Do you use both mnesia and ets primarily for caching? Or something else?

jordiee · March 7, 2018, 10:07pm

To be honest I started with ets for all caching but am still in the process of converting everything over to mnesia so that I can run it a distributed way. But yes I use them always to store and access data that I can’t reach to a db for due to speed constants(like token authorization)

sasajuric · March 7, 2018, 10:54pm

I pretty much agree with what you wrote. That said, I think that GenServer/supervision trees are the pieces people should learn about, because in my experience they are great solutions in many cases, and I’ve yet to see a production which didn’t need a GenServer nor some form of supervision tree fairly early on in the game.

With a lot of hand waving, I’d say that GenServers are OTPs built-in building block for building responsive services, Tasks are the same for non-responsive ones, and supervision tree is the built-in service manager like systemd or upstart. In the past 10+ years of my backend side experience, I’ve worked on small to medium systems, and all of them needed all of these technical approaches.

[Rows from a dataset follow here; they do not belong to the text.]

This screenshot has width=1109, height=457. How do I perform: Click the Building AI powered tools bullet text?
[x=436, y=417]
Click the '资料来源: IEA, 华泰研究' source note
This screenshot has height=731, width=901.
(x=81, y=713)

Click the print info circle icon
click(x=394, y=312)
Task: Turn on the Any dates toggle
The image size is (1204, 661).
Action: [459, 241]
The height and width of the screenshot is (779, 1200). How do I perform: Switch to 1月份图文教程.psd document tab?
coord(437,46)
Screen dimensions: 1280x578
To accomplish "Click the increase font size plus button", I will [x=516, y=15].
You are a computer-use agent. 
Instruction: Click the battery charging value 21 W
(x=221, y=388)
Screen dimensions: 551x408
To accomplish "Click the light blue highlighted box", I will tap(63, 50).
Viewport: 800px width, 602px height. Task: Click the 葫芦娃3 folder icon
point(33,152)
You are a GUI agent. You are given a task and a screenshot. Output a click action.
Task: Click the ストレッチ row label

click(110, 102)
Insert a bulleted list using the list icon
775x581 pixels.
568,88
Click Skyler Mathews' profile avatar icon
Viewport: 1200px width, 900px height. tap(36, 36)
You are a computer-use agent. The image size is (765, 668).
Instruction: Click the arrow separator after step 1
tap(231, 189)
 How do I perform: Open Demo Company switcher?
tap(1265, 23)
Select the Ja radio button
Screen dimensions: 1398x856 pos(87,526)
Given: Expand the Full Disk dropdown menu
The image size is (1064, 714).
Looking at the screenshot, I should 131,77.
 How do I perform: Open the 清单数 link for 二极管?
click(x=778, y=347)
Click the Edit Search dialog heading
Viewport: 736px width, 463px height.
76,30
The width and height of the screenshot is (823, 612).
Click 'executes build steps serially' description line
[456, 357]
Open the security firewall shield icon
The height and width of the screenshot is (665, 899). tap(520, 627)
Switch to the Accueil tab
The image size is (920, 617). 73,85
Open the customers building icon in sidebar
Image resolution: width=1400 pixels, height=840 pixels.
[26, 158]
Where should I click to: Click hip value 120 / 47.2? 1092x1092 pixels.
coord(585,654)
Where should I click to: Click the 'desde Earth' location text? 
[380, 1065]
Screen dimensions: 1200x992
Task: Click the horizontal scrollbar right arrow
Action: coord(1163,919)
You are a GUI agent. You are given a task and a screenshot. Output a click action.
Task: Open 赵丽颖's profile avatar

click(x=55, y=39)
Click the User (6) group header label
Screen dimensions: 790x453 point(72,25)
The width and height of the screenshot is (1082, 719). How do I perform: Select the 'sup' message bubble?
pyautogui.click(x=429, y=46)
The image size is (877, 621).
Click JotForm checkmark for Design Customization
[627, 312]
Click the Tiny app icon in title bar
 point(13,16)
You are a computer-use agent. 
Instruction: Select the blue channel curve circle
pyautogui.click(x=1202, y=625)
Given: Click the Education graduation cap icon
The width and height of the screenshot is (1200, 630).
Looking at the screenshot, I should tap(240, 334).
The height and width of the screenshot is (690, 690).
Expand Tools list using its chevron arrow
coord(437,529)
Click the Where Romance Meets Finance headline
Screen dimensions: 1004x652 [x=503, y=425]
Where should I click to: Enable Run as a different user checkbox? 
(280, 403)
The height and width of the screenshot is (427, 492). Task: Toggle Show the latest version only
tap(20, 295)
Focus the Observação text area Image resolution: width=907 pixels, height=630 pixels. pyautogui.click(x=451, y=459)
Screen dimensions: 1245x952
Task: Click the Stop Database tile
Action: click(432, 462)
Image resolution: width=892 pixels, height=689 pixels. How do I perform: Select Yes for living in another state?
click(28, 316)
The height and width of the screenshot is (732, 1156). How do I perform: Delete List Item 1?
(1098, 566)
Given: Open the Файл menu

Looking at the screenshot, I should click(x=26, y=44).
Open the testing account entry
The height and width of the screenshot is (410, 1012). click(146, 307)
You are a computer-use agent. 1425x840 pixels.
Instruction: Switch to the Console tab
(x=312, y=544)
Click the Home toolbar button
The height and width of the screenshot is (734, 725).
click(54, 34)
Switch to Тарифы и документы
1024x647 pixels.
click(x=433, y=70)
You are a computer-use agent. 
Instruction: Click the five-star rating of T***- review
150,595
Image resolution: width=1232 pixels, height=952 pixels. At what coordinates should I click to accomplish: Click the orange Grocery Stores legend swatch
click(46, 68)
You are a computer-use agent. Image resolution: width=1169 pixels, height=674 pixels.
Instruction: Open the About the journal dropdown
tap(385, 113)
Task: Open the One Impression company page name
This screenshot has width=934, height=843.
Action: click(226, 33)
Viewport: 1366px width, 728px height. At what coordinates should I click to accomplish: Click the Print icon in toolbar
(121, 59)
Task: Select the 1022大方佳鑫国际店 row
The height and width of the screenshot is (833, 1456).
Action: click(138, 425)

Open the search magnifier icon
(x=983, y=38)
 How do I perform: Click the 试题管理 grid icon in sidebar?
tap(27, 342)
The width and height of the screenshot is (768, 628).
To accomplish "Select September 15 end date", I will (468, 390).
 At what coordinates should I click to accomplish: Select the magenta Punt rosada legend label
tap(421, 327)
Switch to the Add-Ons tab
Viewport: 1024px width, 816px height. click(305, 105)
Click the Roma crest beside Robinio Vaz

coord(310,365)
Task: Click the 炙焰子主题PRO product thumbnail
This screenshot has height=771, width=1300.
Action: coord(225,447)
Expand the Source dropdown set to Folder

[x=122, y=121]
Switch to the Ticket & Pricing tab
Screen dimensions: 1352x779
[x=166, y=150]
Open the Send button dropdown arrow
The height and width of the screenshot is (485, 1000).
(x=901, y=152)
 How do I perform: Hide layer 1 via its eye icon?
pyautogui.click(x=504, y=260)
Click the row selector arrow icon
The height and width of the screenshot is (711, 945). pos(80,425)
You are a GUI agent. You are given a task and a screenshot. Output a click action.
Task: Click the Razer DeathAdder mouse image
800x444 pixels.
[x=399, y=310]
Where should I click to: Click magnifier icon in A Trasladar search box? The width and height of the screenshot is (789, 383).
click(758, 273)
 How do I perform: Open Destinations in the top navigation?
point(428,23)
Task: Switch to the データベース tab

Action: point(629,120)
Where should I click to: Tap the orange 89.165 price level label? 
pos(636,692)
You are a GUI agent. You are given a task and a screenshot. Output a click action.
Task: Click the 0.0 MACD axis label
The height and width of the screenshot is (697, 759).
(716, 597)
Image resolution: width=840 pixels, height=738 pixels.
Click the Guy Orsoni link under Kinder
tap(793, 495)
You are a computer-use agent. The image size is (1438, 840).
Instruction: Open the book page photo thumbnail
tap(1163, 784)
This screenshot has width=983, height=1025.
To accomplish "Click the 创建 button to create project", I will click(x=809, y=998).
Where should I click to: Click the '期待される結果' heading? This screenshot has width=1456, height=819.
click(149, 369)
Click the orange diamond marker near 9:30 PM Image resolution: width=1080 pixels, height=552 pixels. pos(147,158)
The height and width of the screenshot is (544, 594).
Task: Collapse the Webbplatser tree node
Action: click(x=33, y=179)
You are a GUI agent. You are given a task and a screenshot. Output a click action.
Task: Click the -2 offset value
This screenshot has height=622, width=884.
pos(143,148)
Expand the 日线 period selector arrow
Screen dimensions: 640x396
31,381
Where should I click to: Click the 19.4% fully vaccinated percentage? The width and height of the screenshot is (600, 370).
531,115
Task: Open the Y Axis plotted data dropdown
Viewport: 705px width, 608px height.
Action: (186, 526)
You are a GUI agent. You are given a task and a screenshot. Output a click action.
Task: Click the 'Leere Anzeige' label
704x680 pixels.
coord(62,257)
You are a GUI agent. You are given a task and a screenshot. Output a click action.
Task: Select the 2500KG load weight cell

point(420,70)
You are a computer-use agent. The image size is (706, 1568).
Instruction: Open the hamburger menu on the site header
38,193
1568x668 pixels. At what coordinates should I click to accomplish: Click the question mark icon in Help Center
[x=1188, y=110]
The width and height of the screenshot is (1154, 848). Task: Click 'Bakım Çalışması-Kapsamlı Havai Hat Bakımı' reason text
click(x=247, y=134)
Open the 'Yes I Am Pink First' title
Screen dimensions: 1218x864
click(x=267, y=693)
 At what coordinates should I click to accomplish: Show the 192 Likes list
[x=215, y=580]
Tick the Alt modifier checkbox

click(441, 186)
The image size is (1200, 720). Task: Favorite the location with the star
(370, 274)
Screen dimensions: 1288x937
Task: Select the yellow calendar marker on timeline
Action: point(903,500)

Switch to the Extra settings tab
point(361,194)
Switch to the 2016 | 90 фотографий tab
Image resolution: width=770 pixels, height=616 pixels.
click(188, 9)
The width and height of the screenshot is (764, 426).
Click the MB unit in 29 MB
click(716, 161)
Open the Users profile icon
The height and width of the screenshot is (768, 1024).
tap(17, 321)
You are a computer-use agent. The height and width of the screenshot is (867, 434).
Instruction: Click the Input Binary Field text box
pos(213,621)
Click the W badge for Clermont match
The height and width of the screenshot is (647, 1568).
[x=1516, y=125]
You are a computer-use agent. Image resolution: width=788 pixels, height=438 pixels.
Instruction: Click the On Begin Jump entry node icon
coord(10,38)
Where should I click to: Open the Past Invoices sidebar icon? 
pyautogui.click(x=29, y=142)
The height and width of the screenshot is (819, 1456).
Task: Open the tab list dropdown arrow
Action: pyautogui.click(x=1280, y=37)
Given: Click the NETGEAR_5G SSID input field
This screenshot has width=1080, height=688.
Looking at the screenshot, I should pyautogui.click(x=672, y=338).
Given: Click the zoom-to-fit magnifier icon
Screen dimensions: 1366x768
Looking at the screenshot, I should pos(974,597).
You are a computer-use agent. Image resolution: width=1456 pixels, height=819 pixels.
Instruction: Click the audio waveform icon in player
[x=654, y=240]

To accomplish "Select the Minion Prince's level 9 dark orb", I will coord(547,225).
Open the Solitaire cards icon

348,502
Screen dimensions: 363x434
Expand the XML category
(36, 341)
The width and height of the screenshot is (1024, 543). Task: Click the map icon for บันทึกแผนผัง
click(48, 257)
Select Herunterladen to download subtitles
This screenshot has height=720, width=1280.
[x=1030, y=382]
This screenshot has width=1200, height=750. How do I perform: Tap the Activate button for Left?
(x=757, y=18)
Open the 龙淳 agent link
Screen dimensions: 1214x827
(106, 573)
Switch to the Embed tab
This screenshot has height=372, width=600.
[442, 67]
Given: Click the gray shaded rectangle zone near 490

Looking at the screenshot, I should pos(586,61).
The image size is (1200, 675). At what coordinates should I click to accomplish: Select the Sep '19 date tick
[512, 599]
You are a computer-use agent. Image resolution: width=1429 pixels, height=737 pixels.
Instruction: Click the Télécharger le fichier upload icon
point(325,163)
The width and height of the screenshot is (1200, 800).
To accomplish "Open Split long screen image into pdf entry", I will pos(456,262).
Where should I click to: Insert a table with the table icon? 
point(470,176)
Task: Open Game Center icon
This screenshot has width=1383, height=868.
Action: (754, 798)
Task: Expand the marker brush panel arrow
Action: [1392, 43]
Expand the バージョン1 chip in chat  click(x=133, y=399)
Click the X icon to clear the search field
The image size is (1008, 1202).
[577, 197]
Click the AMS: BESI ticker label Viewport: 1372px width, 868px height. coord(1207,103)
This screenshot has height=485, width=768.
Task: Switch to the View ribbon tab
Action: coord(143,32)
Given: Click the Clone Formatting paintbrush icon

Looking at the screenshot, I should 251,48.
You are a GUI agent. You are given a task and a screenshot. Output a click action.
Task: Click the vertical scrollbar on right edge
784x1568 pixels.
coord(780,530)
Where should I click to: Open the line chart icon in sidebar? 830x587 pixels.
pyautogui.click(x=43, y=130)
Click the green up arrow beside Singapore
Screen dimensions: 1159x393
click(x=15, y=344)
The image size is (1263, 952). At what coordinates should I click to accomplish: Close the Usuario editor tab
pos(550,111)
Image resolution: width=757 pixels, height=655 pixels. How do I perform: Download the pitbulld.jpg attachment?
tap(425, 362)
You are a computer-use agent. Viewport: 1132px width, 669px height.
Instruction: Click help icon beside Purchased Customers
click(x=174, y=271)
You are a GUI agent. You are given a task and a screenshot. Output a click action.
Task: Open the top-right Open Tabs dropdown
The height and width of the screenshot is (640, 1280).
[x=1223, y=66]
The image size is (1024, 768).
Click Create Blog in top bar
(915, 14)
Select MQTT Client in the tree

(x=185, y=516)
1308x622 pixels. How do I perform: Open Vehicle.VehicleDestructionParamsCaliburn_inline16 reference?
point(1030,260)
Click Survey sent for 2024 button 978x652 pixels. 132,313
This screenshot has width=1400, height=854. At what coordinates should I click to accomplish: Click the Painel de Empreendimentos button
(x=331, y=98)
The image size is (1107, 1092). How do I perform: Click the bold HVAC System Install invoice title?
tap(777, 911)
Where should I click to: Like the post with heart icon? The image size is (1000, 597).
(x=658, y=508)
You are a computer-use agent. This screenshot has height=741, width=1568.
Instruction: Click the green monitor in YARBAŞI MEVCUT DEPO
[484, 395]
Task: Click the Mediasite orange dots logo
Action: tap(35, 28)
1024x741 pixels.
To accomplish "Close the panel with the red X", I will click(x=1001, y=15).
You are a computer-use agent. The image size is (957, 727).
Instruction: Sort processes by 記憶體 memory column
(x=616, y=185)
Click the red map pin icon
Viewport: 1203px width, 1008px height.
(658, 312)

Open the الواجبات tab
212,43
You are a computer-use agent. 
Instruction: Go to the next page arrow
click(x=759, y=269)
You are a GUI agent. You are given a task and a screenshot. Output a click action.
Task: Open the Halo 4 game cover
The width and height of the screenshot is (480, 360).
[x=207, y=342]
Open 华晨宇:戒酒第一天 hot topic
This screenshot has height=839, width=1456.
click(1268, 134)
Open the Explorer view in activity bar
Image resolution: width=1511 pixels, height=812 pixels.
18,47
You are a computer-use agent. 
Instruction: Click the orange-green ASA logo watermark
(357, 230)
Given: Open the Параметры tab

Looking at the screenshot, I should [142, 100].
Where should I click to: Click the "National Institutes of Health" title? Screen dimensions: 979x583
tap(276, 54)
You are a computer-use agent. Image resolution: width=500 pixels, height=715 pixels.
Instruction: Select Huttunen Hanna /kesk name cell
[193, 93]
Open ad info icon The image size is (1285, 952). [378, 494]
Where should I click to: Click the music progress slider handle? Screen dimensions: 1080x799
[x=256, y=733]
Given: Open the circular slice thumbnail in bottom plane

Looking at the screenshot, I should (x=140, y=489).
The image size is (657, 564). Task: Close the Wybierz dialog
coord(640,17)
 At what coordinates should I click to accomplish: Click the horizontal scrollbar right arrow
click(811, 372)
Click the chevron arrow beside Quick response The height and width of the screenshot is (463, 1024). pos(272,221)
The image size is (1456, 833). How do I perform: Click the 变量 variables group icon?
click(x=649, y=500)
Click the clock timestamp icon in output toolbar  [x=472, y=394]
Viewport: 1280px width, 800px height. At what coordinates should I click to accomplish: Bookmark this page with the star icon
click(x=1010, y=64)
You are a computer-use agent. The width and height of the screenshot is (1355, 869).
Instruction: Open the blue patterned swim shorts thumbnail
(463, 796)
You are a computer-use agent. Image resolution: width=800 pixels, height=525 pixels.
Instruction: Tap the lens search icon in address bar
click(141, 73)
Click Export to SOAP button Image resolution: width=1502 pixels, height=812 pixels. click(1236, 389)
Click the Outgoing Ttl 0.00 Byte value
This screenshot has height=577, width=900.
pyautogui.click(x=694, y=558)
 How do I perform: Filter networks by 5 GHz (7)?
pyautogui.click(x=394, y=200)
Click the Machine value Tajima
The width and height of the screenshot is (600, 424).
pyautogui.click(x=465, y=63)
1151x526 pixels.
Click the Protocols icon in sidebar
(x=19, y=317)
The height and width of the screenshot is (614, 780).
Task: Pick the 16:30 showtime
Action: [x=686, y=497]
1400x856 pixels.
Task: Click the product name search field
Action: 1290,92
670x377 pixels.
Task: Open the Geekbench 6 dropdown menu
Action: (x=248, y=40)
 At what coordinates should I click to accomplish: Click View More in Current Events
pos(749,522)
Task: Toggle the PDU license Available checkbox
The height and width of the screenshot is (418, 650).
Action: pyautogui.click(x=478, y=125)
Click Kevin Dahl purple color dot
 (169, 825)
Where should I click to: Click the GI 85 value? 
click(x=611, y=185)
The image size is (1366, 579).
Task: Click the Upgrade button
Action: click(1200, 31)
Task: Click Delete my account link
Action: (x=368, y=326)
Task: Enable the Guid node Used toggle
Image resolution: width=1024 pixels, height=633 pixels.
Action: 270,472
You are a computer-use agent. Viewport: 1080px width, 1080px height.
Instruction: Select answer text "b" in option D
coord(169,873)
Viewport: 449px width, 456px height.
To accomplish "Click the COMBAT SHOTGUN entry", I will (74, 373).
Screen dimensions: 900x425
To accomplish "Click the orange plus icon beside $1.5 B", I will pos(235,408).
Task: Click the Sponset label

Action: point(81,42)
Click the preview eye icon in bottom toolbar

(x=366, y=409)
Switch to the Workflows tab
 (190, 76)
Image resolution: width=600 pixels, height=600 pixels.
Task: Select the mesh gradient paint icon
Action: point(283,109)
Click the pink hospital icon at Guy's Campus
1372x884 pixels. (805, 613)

So I guess my point is that while OTP abstractions can be misused (and they frequently are), they are also very useful, and in my experience very frequently needed. I’ve tried to provide some examples of both functional and concurrent design in my To spawn or not to spawn? article. In particular, in that fairly simple example I already use a couple of GenServers and Supervisors to separate the runtime activities, and I don’t think it’s overengineered.

But I ultimately agree with you that with the ecosystem evolving, there’s less need to write GenServers ourselves, since many common cases can be covered by 3rd party libraries, such as Phoenix, Ecto and others.